RECORDS SUPPLIED:
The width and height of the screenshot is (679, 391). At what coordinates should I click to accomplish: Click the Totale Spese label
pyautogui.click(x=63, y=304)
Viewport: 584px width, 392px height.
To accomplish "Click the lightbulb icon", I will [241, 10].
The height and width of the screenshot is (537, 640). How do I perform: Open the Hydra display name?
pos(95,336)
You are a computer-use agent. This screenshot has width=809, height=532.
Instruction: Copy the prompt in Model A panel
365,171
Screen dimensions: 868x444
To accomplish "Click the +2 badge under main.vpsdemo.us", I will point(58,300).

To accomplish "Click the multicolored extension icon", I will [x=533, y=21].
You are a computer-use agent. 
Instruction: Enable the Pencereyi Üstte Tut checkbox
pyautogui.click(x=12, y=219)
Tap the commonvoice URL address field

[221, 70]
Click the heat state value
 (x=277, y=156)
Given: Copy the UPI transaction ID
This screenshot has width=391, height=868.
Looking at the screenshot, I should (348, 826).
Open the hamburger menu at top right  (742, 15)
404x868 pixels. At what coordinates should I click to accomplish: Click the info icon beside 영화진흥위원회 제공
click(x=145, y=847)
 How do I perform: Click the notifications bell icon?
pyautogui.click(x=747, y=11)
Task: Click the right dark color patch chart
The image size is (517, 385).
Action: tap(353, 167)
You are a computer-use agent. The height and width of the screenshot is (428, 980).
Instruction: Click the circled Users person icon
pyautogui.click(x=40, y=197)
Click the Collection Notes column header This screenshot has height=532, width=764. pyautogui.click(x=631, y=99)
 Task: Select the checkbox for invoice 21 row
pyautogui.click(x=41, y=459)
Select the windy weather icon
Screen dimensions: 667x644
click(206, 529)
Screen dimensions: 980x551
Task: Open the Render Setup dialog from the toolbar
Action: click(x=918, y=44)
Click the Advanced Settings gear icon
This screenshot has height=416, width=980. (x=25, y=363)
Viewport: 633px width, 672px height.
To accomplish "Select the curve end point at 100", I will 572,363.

ACTION ITEM:
In how many lines of the listing does the word "right" appear? Give the number by itself.

TASK SOLUTION:
2